[SET EXERCISE 1]: Put the entries that come after the patch discussion into a numbered list, dropping blank lines and leaving out the pictures.

[TEXT]:
'''

Is there a reason to ensure specifically a/b/ is tested, or are the
current tests, which do cover the a/b (i.e. where a/b is a file, not
where a/b/ is a dir) case, insufficient for some reason?
> By the way, instead of putting NULL, it may be easier to follow if
> you used two pointers, src and dst, into dir.entries[], just like
> you did in your latest version of [PATCH 4/6]. That way, you do not
> have to change anything in the later loop that walks over elements
> in the dir.entries[] array. It would also help the logic easier to
> follow if the above loop were its own helper function.
Agreed on the helper function. On the src-dst thing: I considered it,
but I figured another O(n) set of array moves was unnecessary. I guess
this is one of those cases where premature optimization doesn't make
sense?
> Putting them all together, here is what I came up with that can be
> squashed into your patch. I am undecided myself if this is easier
> to follow than your version, but it seems to pass your test ;-)
>
> Thanks.
>
> builtin/clean.c | 70
> ++++++++++++++++++++++++++++++++++-----------------------
> 1 file changed, 42 insertions(+), 28 deletions(-)
>
> diff --git a/builtin/clean.c b/builtin/clean.c
> index dd3308a447..c8712e7ac8 100644
> --- a/builtin/clean.c
> +++ b/builtin/clean.c
> @@ -851,9 +851,49 @@ static void interactive_main_loop(void)
> }
> }
>
> +static void simplify_untracked(struct dir_struct *dir)
> +{
> + int src, dst, ign;
> +
> + for (src = dst = ign = 0; src < dir->nr; src++) {
> + /*
> + * Skip entries in ignored[] that cannot be inside
> + * entries[src]
> + */
> + while (ign < dir->ignored_nr &&
> + 0 <= cmp_dir_entry(&dir->entries[src],
> &dir->ignored[ign]))

'''

[MATERIAL PROVIDED]:
'''

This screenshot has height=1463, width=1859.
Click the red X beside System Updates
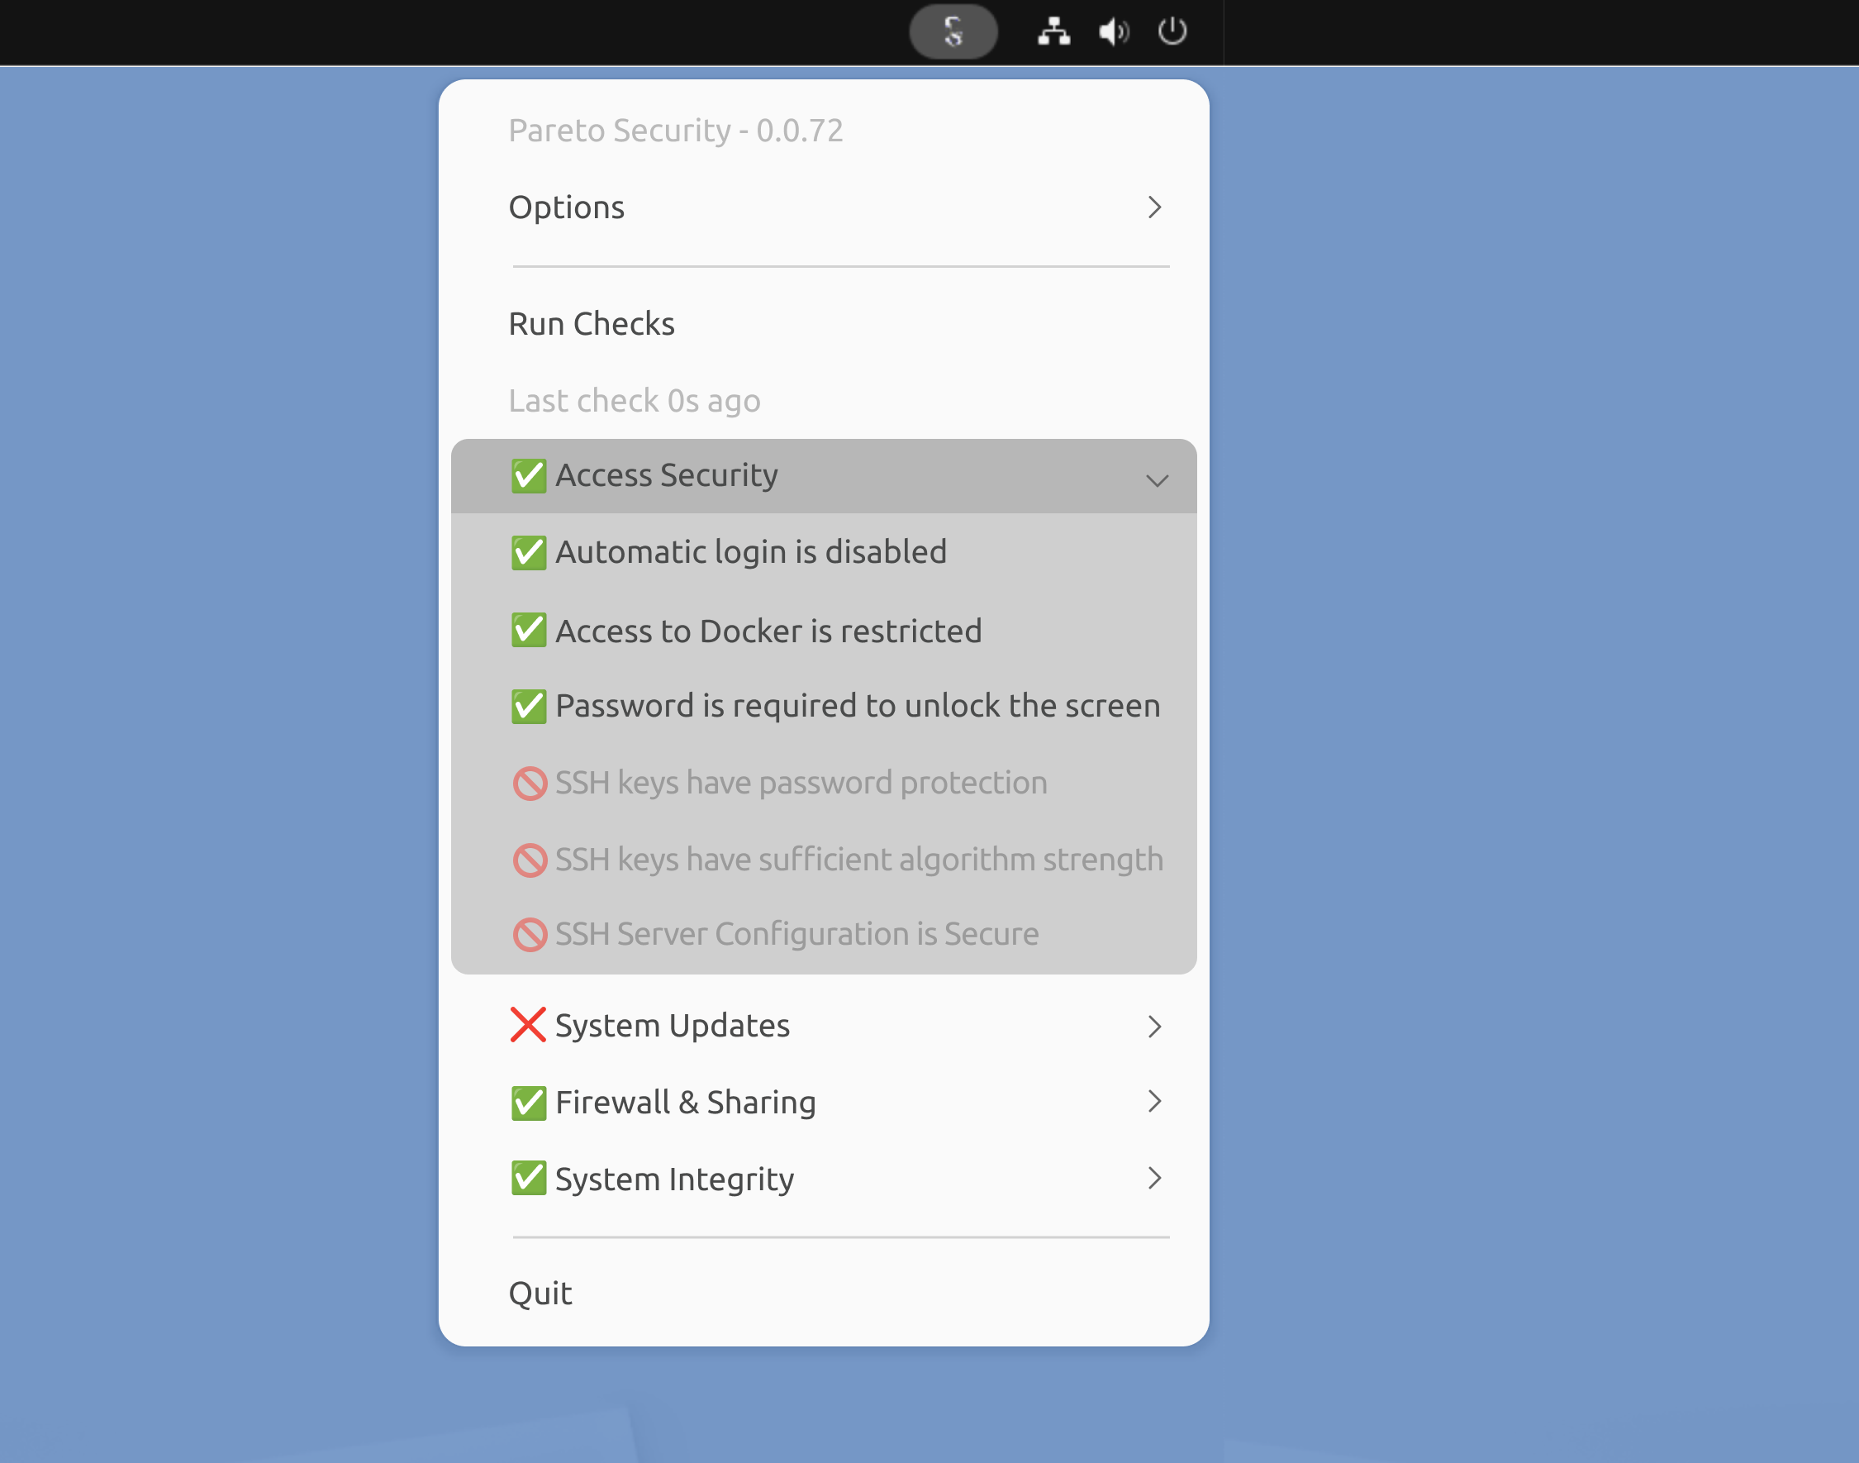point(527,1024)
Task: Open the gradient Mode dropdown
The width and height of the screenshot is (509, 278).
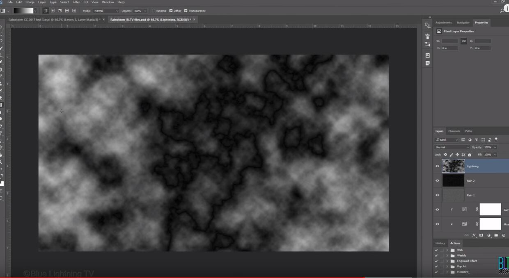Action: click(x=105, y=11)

'''

[SET EXERCISE 2]: Transcribe, character for character, the part of the patch discussion that opens with the words containing "Is there a reason" and closes with "for some reason?".

[TASK RESPONSE 1]:
1. This screenshot has height=1463, width=1859.
2. Click the red X beside System Updates
3. point(527,1024)
4. Task: Open the gradient Mode dropdown
5. The width and height of the screenshot is (509, 278).
6. Action: click(x=105, y=11)

[TASK RESPONSE 2]:
Is there a reason to ensure specifically a/b/ is tested, or are the
current tests, which do cover the a/b (i.e. where a/b is a file, not
where a/b/ is a dir) case, insufficient for some reason?